- **DOCUMENT EXCERPT**
The earnest Beck fan who feels confident that the Fox News host respects his or her mental faculties might be a touch confused by Beck's latest book, Broke, which purports to grapple with the complexities of national debt but looks a lot like a fifth-grade history textbook, albeit with more references to the Bible and the flat tax.
Broke features the author comically mugging on the cover; glossy pages with huge margins; and chapters stuffed with silly cartoons, countless diagrams, and non-sequitur insets labeled "A.D.D. Moments." It caters to the easily-distracted reader, constantly giving them something to focus on. It's the same formula Beck utilized in his last book, Arguing with Idiots, right down to the comic mugging and "A.D.D. Moments."
The tone, however, is more staid than the typical Beck book. Sure, the childish insults, hackneyed jokes, and ham-fisted cultural references are there, but he also drones on for pages at a time about the statutory debt limit and public vs. intragovernmental obligations. Those seemingly interminable passages are sandwiched between a long-form retelling of American History Beck and Beck's plan for saving the country, pithily dubbed "The Plan." Let's deal with the history first.
Earlier this year, Glenn Beck caused a bit of a stir when, on his television show, he toyed around with the idea of a "private army" taking over America's combat operations in Afghanistan because "I have not seen the government do anything except cause problems."
For his comments, Beck was slammed by veterans groups for "insulting our men and women in uniform." Nevertheless, a little over a month later Beck said he didn't believe that the government had to operate the army.

- **Entries pulled from a collection**
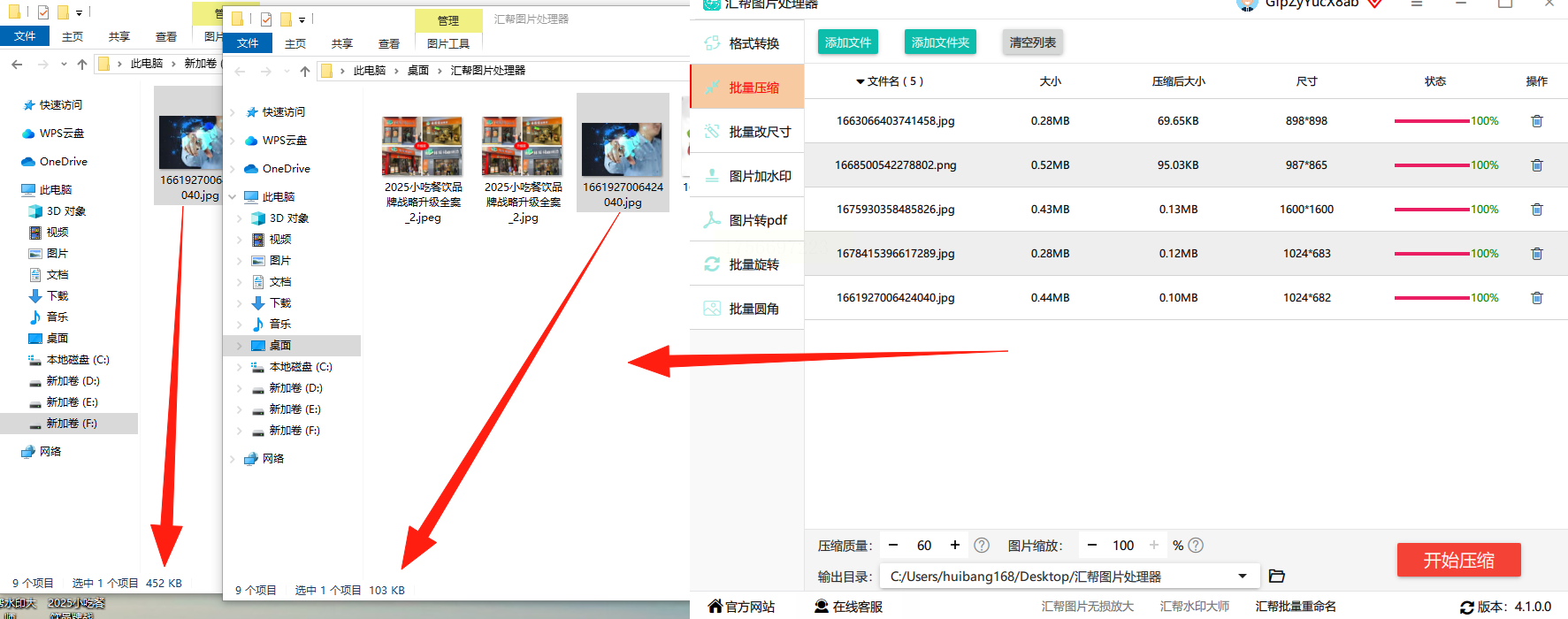Click the compression quality help question icon
The width and height of the screenshot is (1568, 619).
982,546
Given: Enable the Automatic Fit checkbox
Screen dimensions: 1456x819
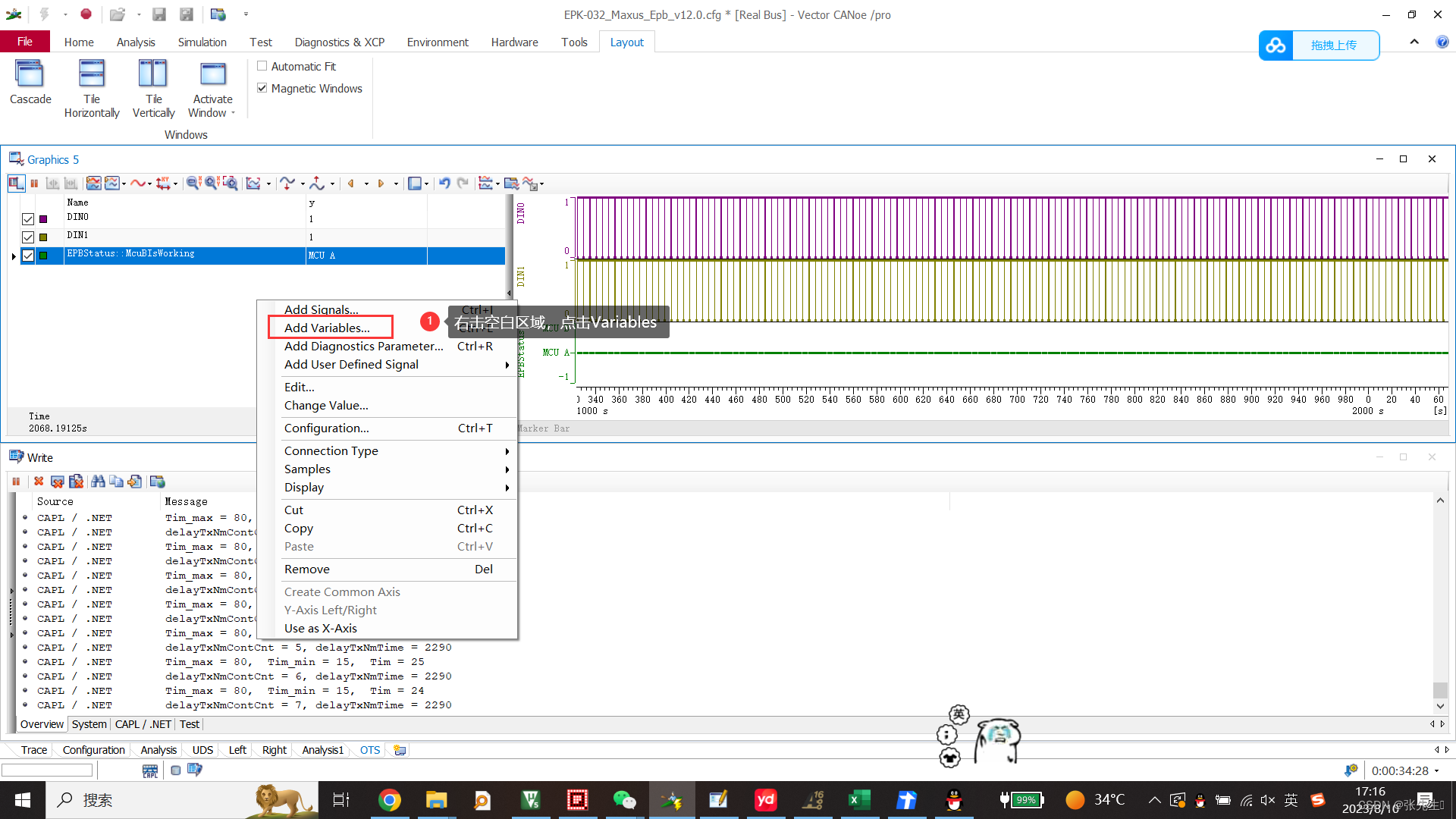Looking at the screenshot, I should tap(262, 67).
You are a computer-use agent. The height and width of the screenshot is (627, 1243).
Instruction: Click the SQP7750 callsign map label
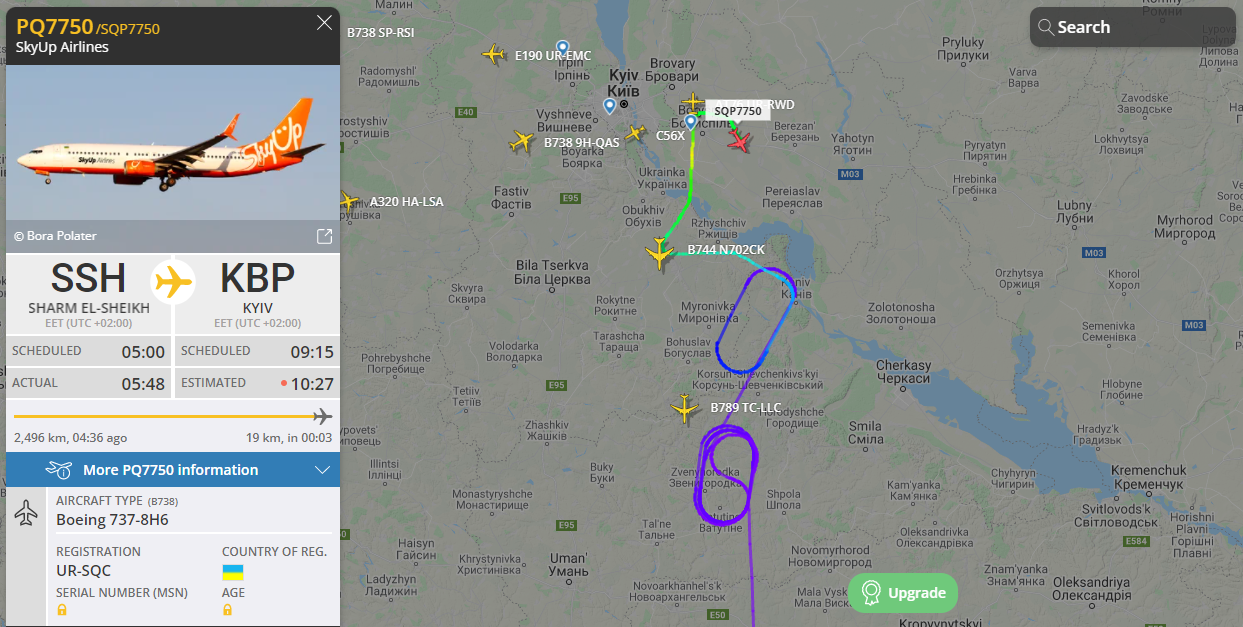[x=738, y=111]
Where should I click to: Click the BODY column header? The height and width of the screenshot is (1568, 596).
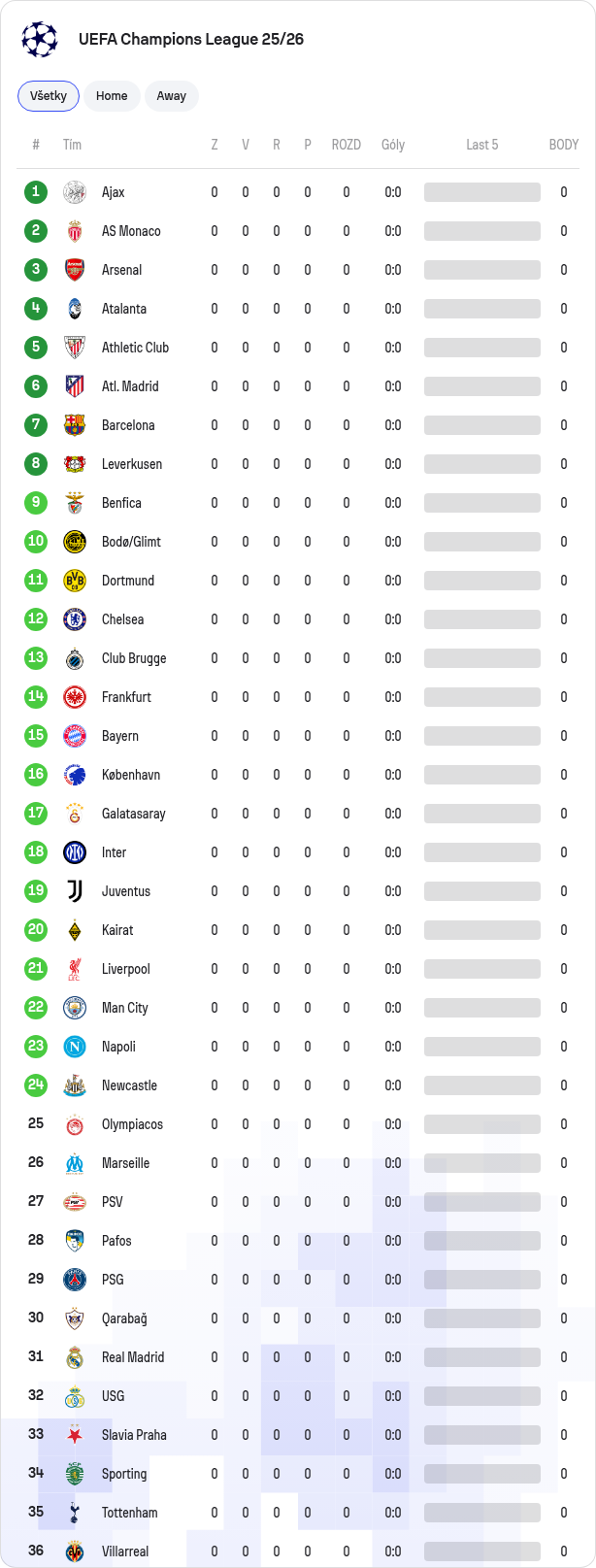(564, 145)
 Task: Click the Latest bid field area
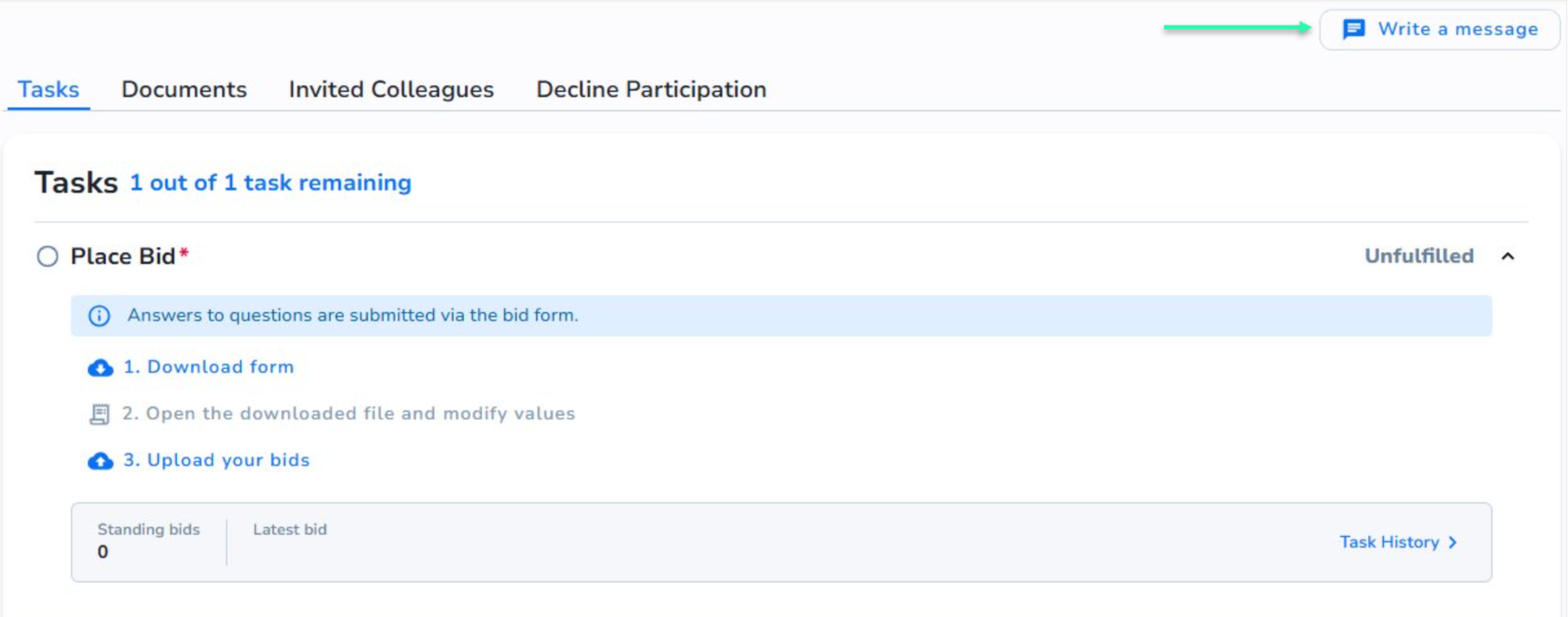pyautogui.click(x=290, y=529)
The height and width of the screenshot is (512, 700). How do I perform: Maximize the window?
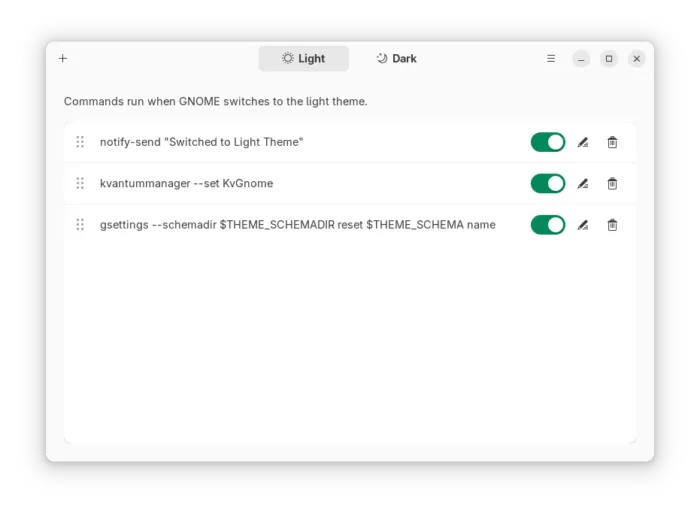point(609,59)
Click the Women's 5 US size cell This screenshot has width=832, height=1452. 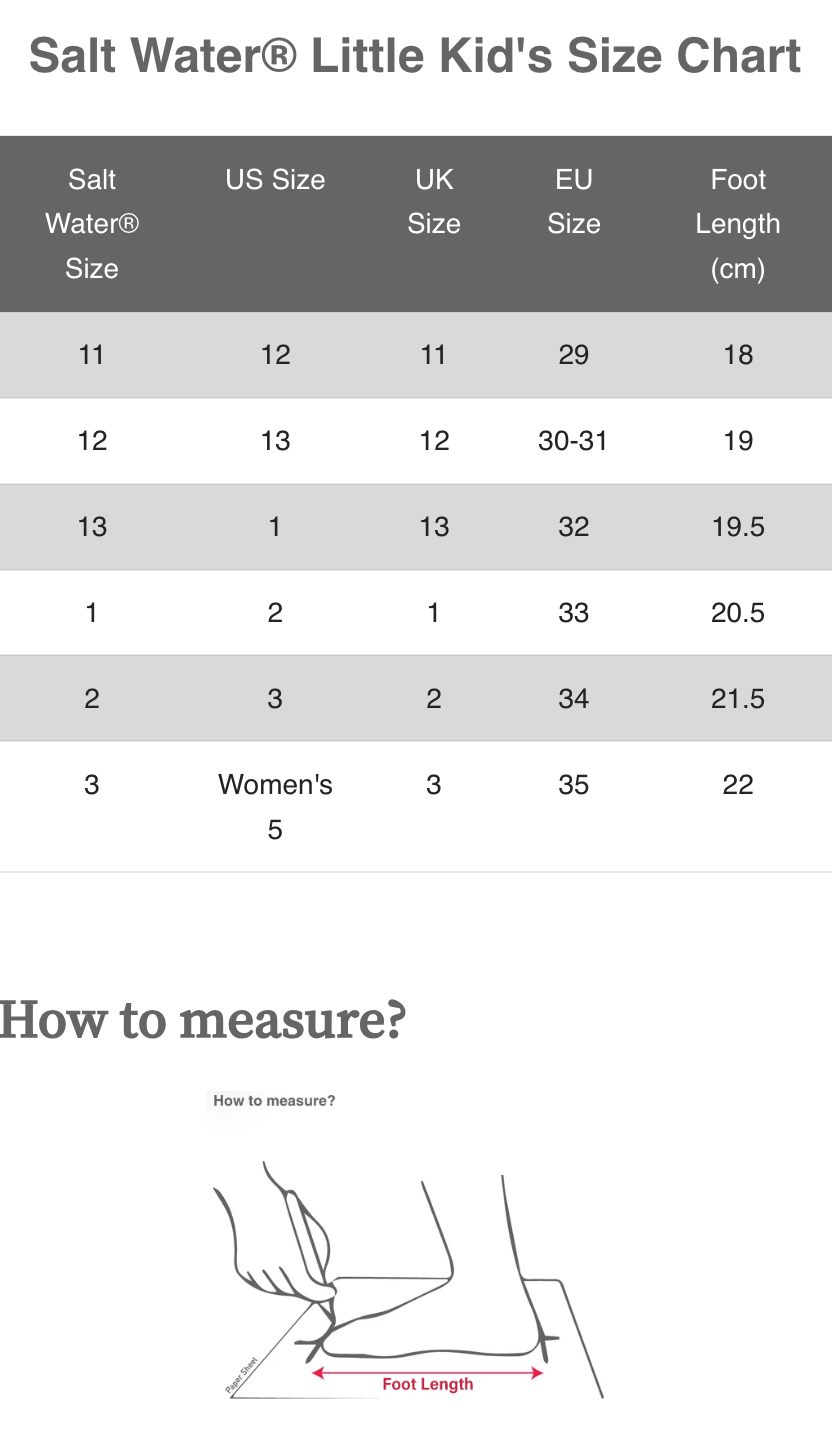[275, 807]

- **SET OF TASKS**
a) Going by the Broke review, what are the book's chapters stuffed with? List each item.
b) Write the next part of the Broke review, starting right after its last sentence.

- **ANSWERS TO THE EXERCISES**
a)
- Silly cartoons
- Countless diagrams
- Non-sequitur insets labeled "A.D.D. Moments."

b)
But in his newest book, Broke, Beck dismisses the notion that anyone but the federal government handle national security [Page 270]:
Obviously, there are certain things that only the federal government can do. We can't have competing armies or competing judicial systems, but that's why the federal government exists in the first place. Remember, the list of things they should do is pretty short: national security, judiciary, international relations, and patents and copyrights. Competition among states in those areas would be a disaster. And that, in fact, is a pretty good litmus test for figuring out whether a program or agency should be at the state or national level: If competition would be a bad thing, then the feds should probably have it.
So which is it? Do we have roving bands of mercenaries fighting our wars or not?
Glenn Beck fancies himself a learned man, and he truly believes that Broke is a scholarly work of near-unfathomable intellectual heft.
And what do all great thinkers do in the pages of their "most scholarly efforts"? They shamelessly advertise for their schlocky, poorly-written thriller novels, of course.
From page 36 of Broke:
This is getting to be pathological. Glenn Beck's all-consuming hatred of Woodrow Wilson seems to have rendered him physically incapable of honest discussion about the man.
On page 54 of Broke, Beck writes about Wilson's role in the progressive "social engineering" scheme:
Wilson's desire to control got so creepy that at one point he decided to create a "new standard for manhood" for American soldiers. The result was a "Commission on Training Camp Activities" that regulated everything from approved soldier recreation to sexual practices, promising "protection and stimulation of its mental, moral and physical manhood."
First of all, he's seriously begrudging the man for wanting the government to regulate the conduct of soldiers? Really?
Secondly, the Commission on Training Camp Activities didn't regulate "everything from approved soldier recreation to sexual practices." It proffered solutions to combating the drunkenness and prostitution that were prevalent on and around military bases:
The task of this Commission, therefore, is to re-establish, as far as possible, the old social ties -- to furnish these young men a substitute for the recreational and relaxational opportunities to which they have been accustomed -- in brief, to rationalize, as far as it can be done, the bewildering environment of a war camp. It is also for the Commission to prevent and suppress certain vicious conditions traditionally associated with armies and training camps.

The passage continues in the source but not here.